For once, she doesn't smile back.

She heaves a sigh, shoulders sagging under the immense weight of keeping feelings to herself. She'd always been an open person, and if she didn't have anyone to talk to, her journal had been a source of comfort. But how was she supposed to unleash feelings of fear and resentment in a charred book of ashes, miles and miles away from where she now found herself? She couldn't think of relating anything to her poor brother, who already had quite enough to worry about. She couldn't tell him she wanted to give up now, when it they might have a chance to get away from the man who had been following them for who-knows-how-long.

What will it matter if Count Olaf has their money in the end? It's only money; love of money is the root of all evil. Her parents told her so a million times, and she had taken that advice to heart. It seemed that they weren't really running for their lives after all: merely for their parents' estate.

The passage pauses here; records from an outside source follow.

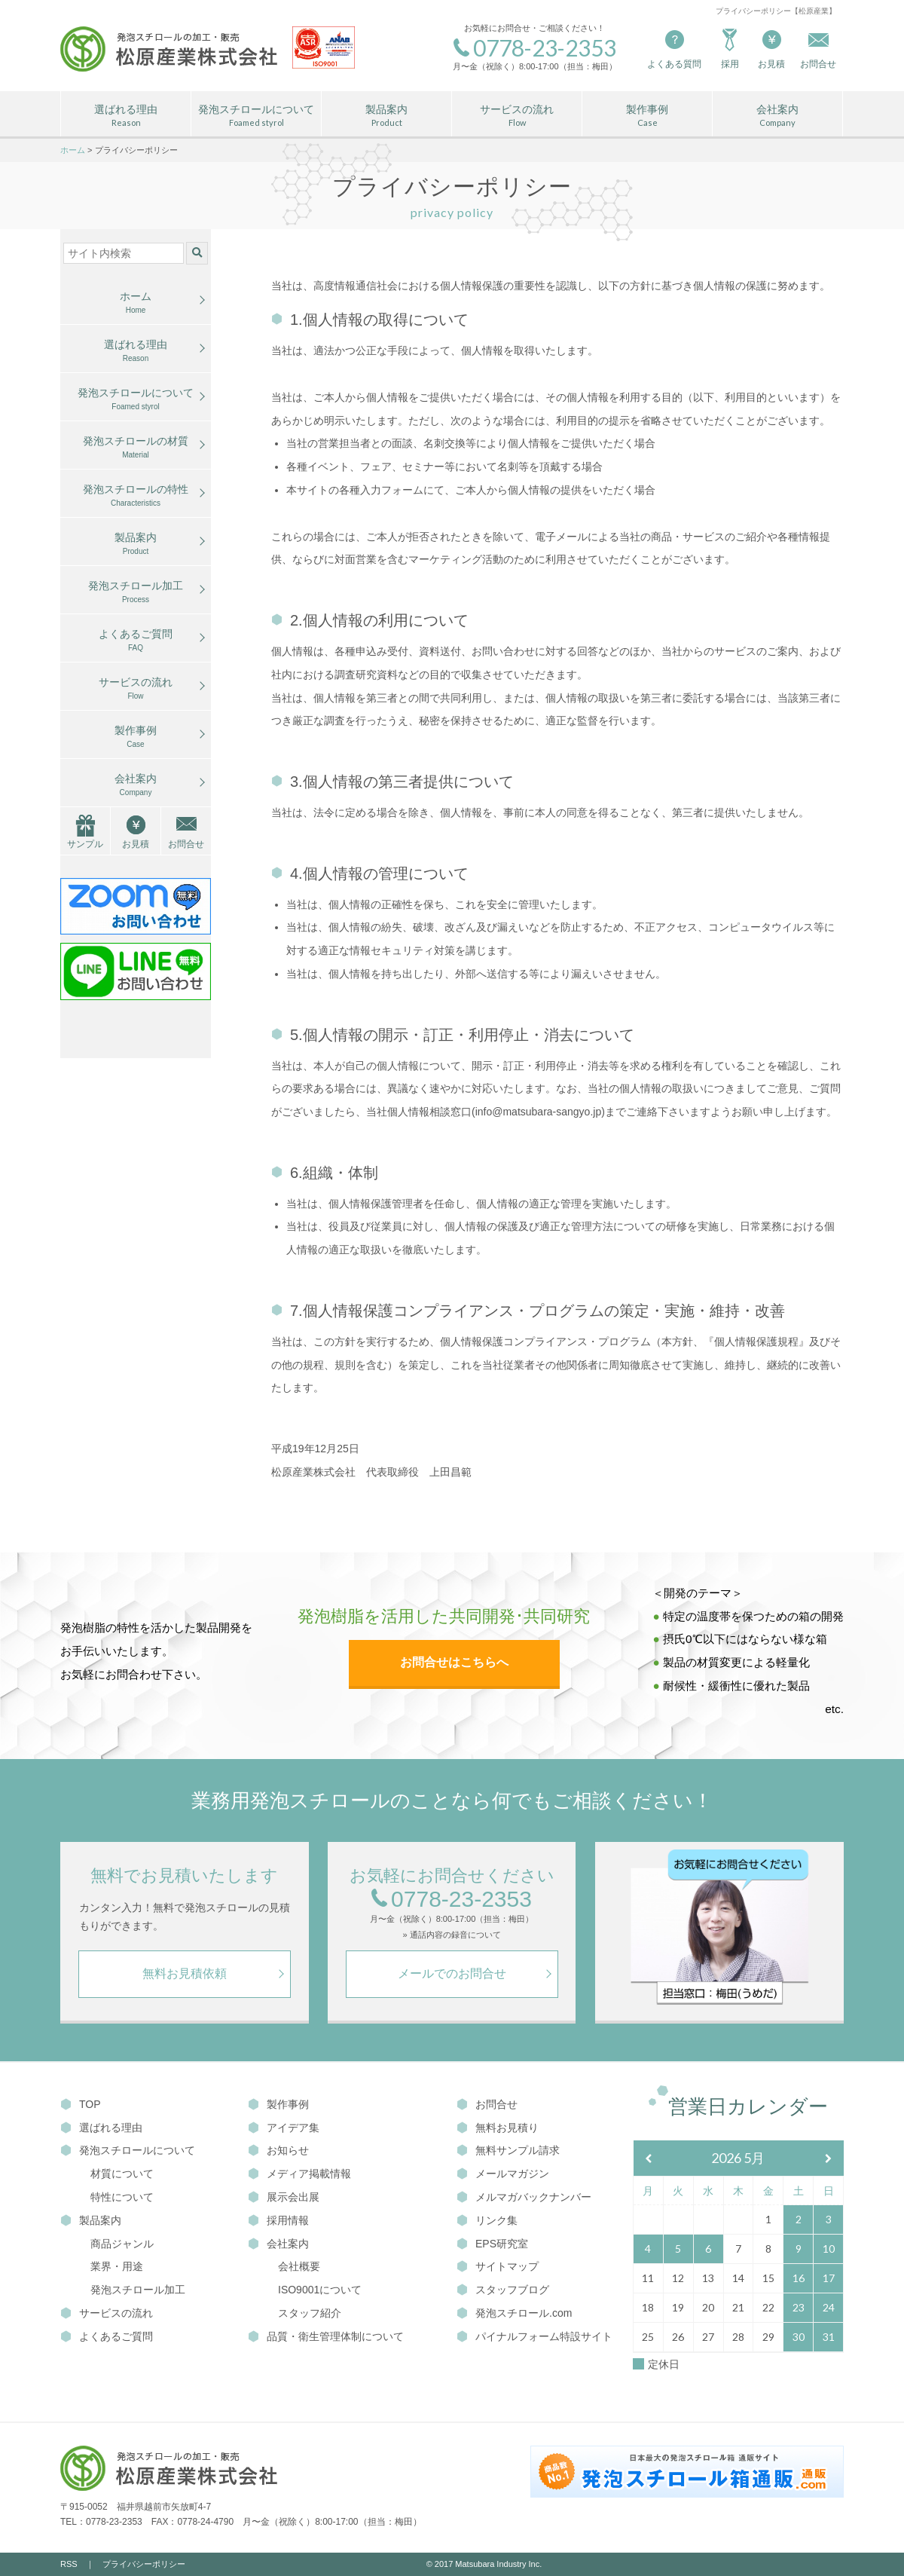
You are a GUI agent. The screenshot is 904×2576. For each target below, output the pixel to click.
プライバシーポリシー (143, 2563)
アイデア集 (283, 2128)
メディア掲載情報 (299, 2174)
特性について (122, 2197)
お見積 (771, 47)
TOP (80, 2104)
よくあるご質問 (135, 640)
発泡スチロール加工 (135, 592)
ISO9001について (320, 2290)
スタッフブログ (503, 2290)
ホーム (135, 303)
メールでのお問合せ (452, 1973)
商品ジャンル (122, 2244)
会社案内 (777, 116)
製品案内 (386, 116)
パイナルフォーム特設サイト (534, 2336)
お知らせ (278, 2150)
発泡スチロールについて (256, 116)
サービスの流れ (517, 116)
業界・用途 (116, 2266)
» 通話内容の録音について (451, 1935)
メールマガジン (503, 2174)
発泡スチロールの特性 (135, 496)
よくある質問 (674, 47)
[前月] (649, 2159)
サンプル (85, 844)
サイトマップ (498, 2266)
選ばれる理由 (126, 116)
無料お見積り (498, 2128)
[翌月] (829, 2159)
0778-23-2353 (451, 1899)
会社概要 (299, 2266)
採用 (729, 47)
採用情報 (278, 2220)
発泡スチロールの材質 (135, 447)
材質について (122, 2174)
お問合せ (186, 844)
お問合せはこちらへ (454, 1662)
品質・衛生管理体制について (326, 2336)
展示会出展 (283, 2197)
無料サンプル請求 (508, 2150)
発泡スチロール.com (514, 2313)
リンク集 (487, 2220)
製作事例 (647, 116)
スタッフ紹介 (309, 2313)
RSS (69, 2563)
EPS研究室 (492, 2244)
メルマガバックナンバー (524, 2197)
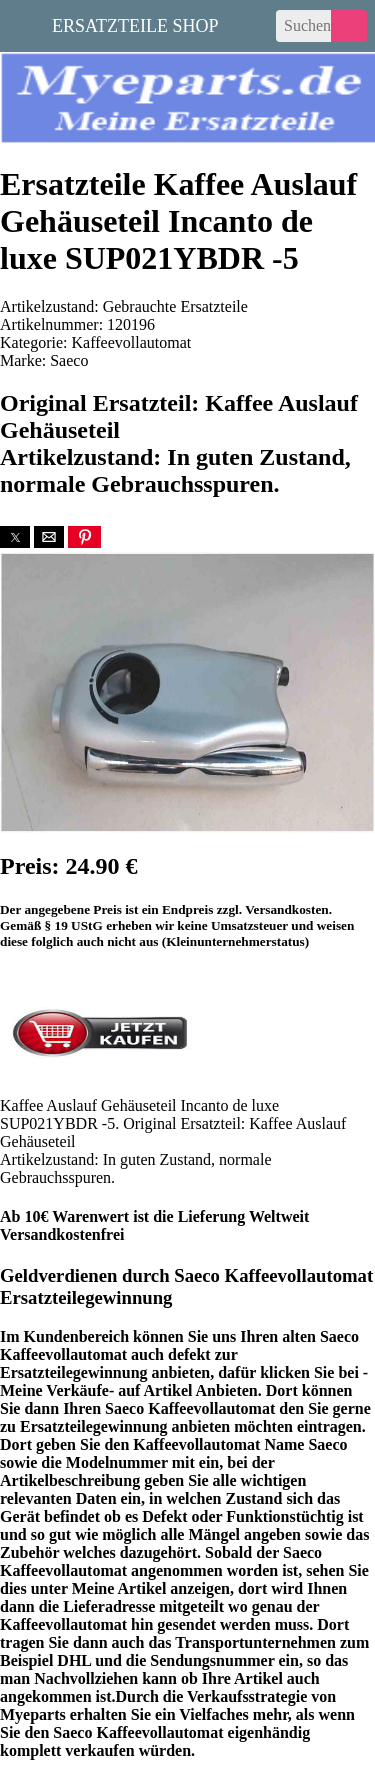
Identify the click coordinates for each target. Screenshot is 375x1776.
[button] (15, 537)
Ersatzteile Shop (135, 24)
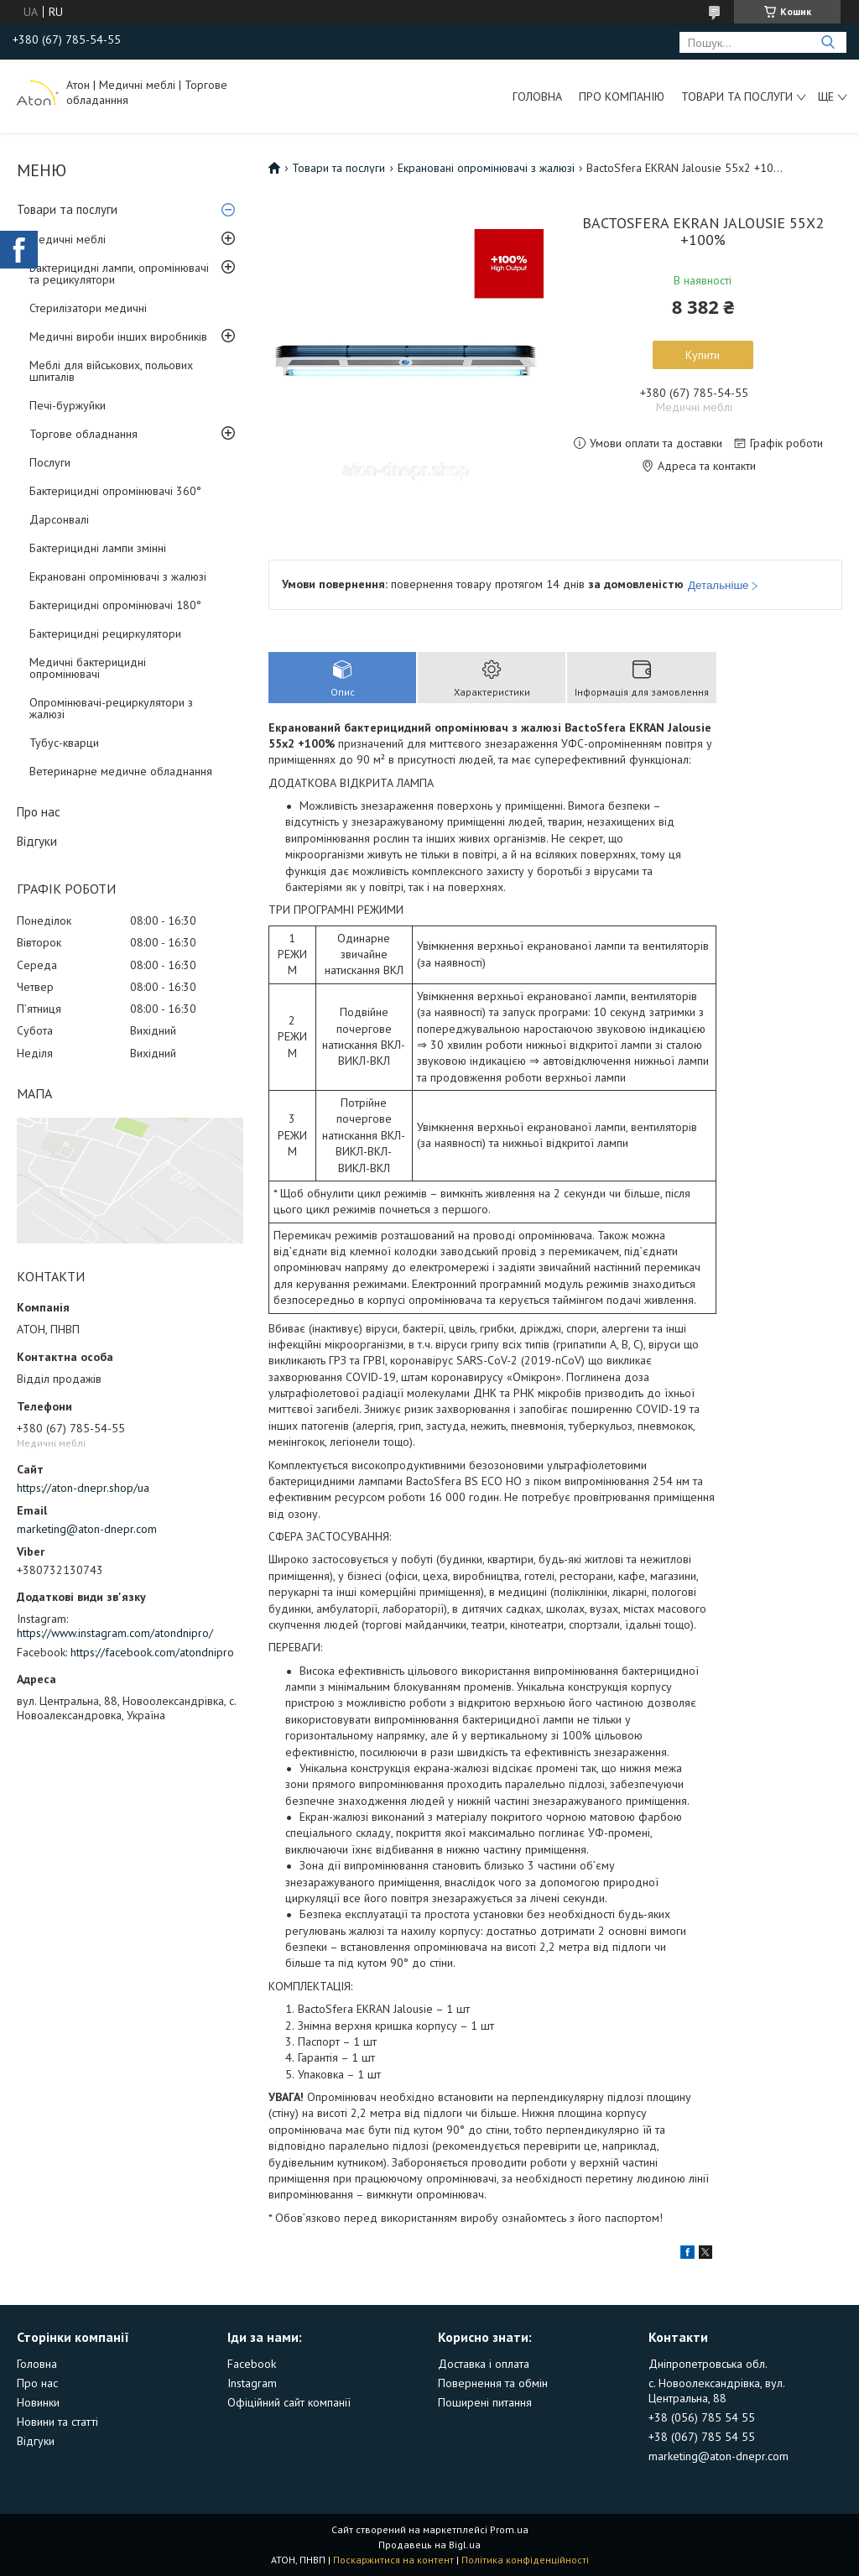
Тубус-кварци (64, 742)
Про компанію (621, 96)
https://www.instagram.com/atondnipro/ (115, 1632)
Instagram (252, 2383)
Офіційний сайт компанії (289, 2402)
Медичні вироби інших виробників (118, 336)
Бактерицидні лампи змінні (97, 547)
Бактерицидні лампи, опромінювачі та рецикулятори (119, 273)
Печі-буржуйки (67, 405)
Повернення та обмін (493, 2383)
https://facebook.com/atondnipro (152, 1652)
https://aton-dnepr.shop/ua (83, 1487)
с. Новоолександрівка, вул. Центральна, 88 (716, 2390)
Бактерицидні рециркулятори (105, 633)
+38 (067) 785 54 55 (701, 2436)
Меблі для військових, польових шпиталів (111, 370)
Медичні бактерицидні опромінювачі (87, 667)
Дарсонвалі (59, 519)
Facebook (251, 2363)
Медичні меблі (67, 239)
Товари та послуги (737, 96)
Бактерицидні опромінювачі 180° (115, 605)
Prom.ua (509, 2529)
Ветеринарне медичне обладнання (120, 771)
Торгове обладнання (83, 433)
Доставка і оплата (483, 2363)
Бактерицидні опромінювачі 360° (115, 490)
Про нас (38, 812)
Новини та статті (57, 2421)
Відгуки (37, 841)
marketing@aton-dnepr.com (87, 1528)
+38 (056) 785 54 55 (701, 2417)
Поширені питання (485, 2402)
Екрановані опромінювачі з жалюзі (117, 576)
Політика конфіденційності (525, 2559)
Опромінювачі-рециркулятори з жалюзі (111, 708)
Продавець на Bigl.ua (429, 2544)
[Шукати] (827, 42)
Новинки (38, 2402)
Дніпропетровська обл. (708, 2363)
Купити (702, 354)
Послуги (49, 462)
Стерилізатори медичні (88, 307)
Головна (537, 96)
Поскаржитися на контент (393, 2559)
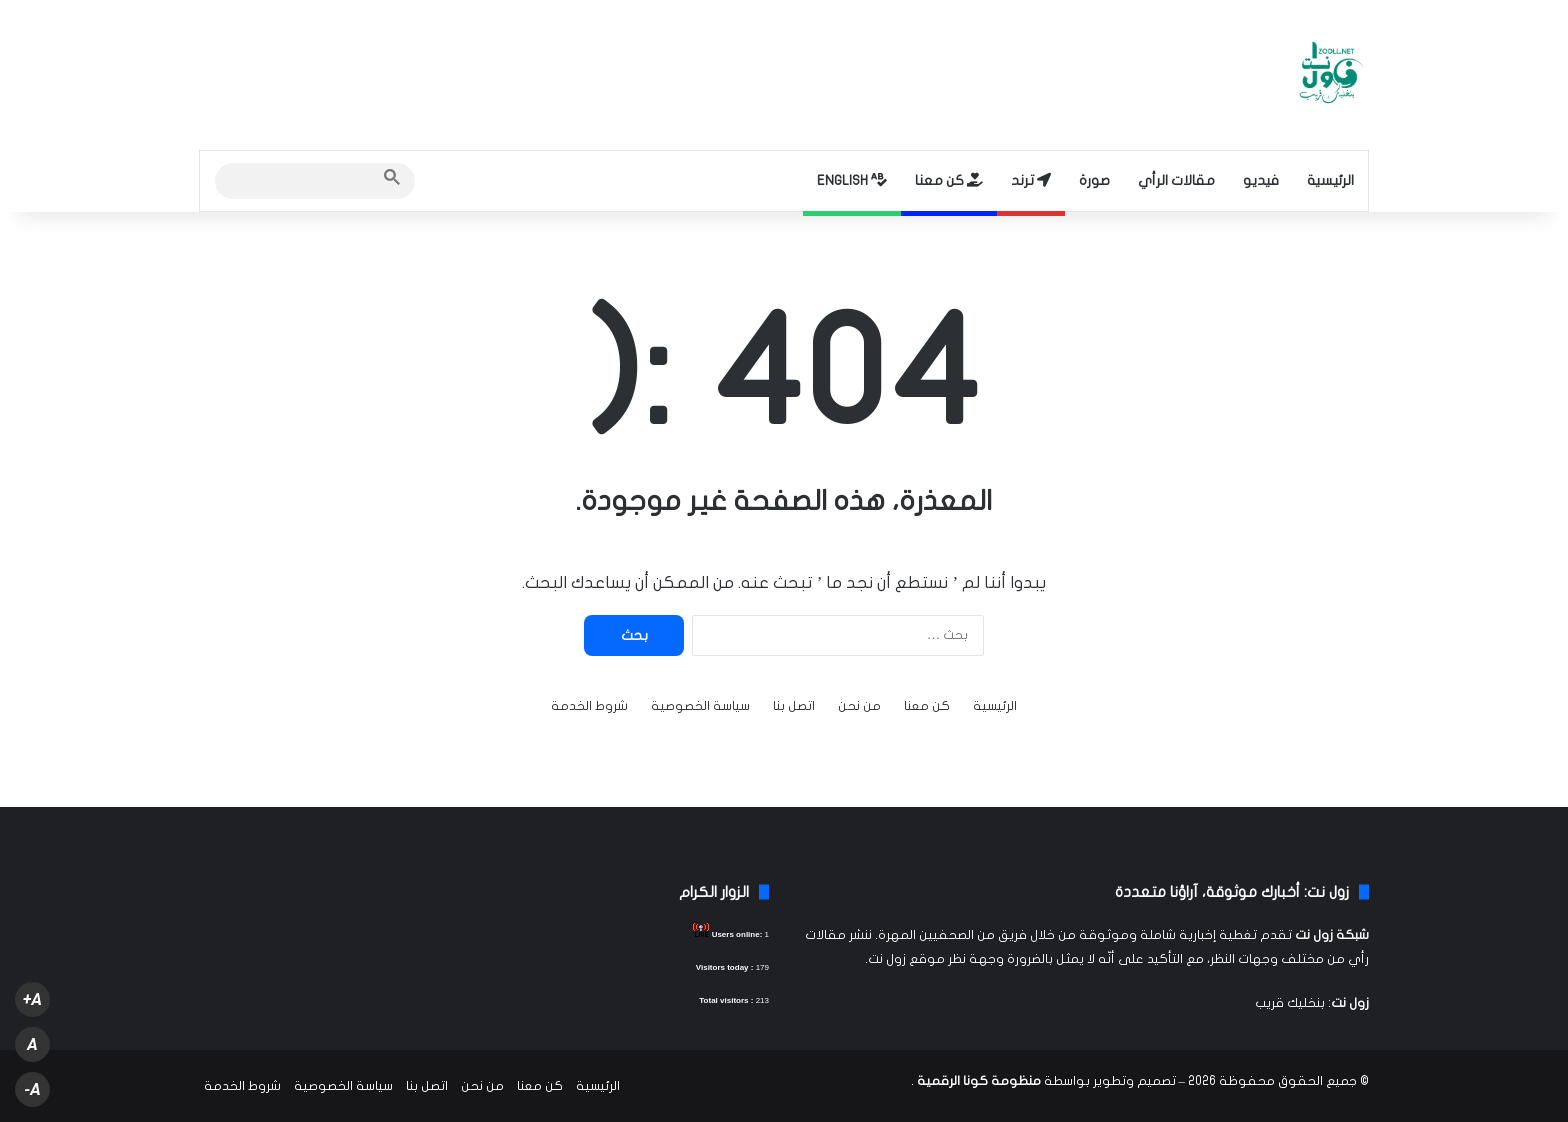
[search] (297, 181)
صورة (1094, 180)
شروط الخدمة (589, 706)
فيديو (1261, 180)
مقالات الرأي (1176, 180)
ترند (1031, 180)
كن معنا (949, 180)
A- (32, 1089)
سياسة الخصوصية (700, 706)
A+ (32, 999)
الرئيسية (1330, 180)
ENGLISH (852, 180)
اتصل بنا (794, 706)
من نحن (859, 706)
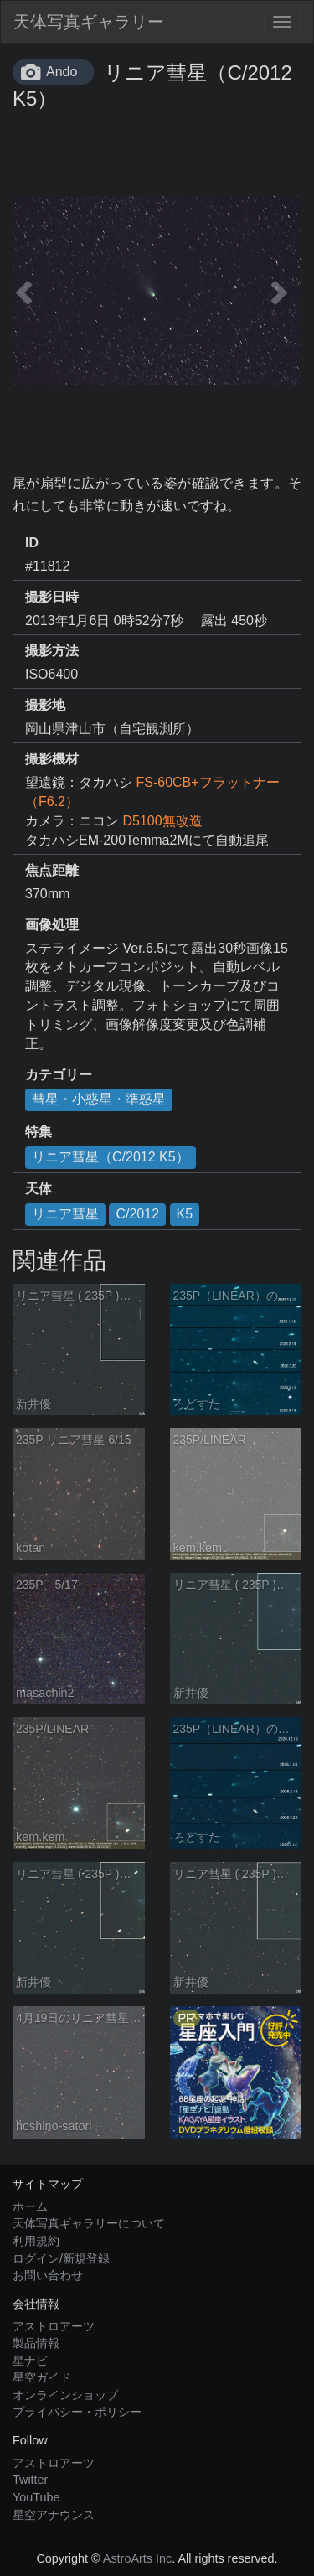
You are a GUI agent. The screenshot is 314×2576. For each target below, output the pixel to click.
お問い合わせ (48, 2275)
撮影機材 (52, 759)
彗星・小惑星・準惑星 (99, 1099)
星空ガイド (42, 2377)
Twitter (30, 2479)
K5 (185, 1214)
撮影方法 (52, 651)
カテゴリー (58, 1075)
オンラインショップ (65, 2395)
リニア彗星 (65, 1214)
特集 (38, 1132)
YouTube (36, 2497)
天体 (38, 1189)
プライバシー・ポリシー (77, 2411)
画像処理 (52, 925)
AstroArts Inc (137, 2558)
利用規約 (36, 2241)
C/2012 (137, 1214)
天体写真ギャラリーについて (89, 2223)
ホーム (30, 2206)
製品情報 (36, 2343)
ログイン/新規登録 (61, 2258)
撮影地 (45, 705)
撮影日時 (52, 597)
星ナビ (30, 2360)
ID (32, 542)
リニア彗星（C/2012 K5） (110, 1157)
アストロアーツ (54, 2326)
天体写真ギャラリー (88, 22)
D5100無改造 (162, 821)
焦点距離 (52, 870)
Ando (61, 72)
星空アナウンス (54, 2515)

She sighs again; he watches with interest, gradually quickening his pace. Five yards away, he guesses, still observing the silence of the three orphans. Four... three... Still as the grave, he continues to be an unknow presence. Two yards. He can hear the the children breathing, gasping for air as they all travel through the moonlight.

His respiratory system, however, is not so out of shape. He has had plenty of practice when it comes to running from things.

He's three feet away, traveling behind the people who can give him the one thing he wants more than anything else in the world. Very calmly, he reaches out one bony hand and grasps the arm of the orphan with glasses. The boy shrieks, the baby shrieks, and Violet Baudelaire turns around to find herself in the midst of an internal struggle.